The plasticity of the self brings together hybrid objects recruited from reality, full of virtuality and of the past. Work objects, heavily used, domestic, floricultural, funerary, sexual and religious, collected for a long time and thought of as conductors of desire that are left here to rest, like erotic props in a shed or, perhaps, even like hearses at the end of the procession. A network of objects that evoke what Elizabeth Freeman has called “erotohistoriography”. A joyful carnal contact with objects or materialities that write (one’s) history. The seven giant penises do not figure eroticism as much in their symbolic quality as sovereign guarantors of sexual desire and as the arbitrary origin of sexual difference but, more so, through their portable use, they become dildos. “The dildo is movement,” says Paul Preciado. A prosthetic object of the body, the dildo does not imitate sex; it transforms it. It opens the body to other organic and inorganic relations. It is an alternative flesh; a strangely intimate flesh. The dildo transfigures the penis and signals a sexual plasticity of the body in which the organic is not the only erotic context of sexuality. Any accessory, utensil, body part or object can become a dildo.
Both these portable cages in the form of street carts and the bicycle wheels that hang like wreaths of flowers are objects of movement, even if they stand still. They are now suspended between the mental space of their potential movement and the time of walking around the installation. Static sculptural art and performative movement. Marching and stopping. “Images of my bread” is an erect configuration pregnant with tensions: between lost past/used objects and something that is happening at this very moment, or that could happen at any moment. Portable memories where the body engages in participatory and affective relationships that nurture life stories as (author)portraits. This presentation of self before others can be considered a form of drag, a kind of practice that Herrera already tried in his work “Tonto huérfano” (2015-2016) -made in collaboration with Flavia Da Rin- by turning himself into a deconstructed evocation of the clowns created by the painter Enrique de Larrañaga. Drag is not conceived so much as a practice of crossing female/male genders but as an act of dragging into the present old-fashioned accessories or past attributes to cover the body.

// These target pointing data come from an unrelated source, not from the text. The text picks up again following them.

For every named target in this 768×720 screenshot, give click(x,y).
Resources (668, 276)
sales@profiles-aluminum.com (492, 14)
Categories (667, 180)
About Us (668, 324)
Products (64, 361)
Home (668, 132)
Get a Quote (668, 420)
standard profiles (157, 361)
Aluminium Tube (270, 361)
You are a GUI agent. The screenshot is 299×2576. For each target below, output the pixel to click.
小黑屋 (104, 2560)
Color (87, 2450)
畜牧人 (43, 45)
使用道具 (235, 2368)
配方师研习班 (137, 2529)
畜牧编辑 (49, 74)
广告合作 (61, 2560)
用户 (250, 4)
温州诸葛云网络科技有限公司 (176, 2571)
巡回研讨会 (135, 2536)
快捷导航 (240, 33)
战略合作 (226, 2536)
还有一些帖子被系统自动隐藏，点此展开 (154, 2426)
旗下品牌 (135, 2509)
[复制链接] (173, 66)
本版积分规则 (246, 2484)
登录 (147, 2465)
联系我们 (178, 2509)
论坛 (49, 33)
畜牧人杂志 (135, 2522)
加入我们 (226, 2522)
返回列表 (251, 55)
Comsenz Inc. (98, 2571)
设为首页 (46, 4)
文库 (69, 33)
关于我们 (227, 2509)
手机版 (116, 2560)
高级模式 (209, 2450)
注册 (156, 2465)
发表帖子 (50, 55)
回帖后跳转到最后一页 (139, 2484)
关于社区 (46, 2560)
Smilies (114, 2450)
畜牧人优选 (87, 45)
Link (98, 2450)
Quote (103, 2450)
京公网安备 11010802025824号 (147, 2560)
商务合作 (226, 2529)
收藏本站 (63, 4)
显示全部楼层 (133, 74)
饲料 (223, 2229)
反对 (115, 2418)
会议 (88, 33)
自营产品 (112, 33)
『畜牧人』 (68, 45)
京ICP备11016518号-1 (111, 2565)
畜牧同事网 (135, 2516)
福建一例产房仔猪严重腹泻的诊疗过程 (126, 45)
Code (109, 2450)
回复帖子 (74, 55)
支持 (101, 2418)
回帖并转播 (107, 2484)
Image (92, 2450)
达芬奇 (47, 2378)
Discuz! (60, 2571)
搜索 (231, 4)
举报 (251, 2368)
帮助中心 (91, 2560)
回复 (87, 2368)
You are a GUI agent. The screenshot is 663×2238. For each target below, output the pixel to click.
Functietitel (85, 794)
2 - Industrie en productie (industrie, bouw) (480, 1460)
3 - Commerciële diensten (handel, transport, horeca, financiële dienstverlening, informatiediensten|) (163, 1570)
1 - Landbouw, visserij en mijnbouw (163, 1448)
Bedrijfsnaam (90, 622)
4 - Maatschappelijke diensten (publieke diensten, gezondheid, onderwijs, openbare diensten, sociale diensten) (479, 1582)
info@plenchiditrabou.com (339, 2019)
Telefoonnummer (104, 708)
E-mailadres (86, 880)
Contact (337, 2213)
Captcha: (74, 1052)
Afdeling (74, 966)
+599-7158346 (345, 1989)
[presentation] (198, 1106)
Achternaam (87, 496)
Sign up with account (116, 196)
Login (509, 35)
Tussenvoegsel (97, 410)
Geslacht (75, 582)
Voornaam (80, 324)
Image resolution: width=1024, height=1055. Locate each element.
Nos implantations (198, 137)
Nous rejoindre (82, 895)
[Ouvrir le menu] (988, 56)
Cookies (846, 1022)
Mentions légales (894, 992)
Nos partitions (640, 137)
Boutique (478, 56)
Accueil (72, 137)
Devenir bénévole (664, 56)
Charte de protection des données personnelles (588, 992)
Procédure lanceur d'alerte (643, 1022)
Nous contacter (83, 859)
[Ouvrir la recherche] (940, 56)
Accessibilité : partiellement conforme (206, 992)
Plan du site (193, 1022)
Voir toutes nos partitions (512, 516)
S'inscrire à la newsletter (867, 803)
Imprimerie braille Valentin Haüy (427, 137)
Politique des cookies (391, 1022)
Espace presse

Collecting and mixing fragments from the interstices of his childhood in the countryside -as if they were objects rescued from the suburban floods of his hometown- implies an affective record that rubs up against objects, finding pasts and speculating futures. Herrera practices a mentalism of objects linked to the particular places and modes of an affective history. Drawing on the paintings of Giorgio de Chirico, he retrospectively fabricates in idiosyncratic assemblages – or forms of deviating through disproportionate and unnatural sizes – the homoerotic passages and adobe shelters of his childhood on the farm. These residual assemblages suggest -from the delayed temporality of installation and sculpture- an intimate reading of the self. Herrera is not landscaping the countryside. He is producing an erotohistoriography of himself and his surroundings. Reimagining the past transforms the present. To desocialize oneself from the here and now, by using objects as energetic conductors of erased or unfinished pasts, is a way of resocializing, that is, of creating new magnetic forces in the social field.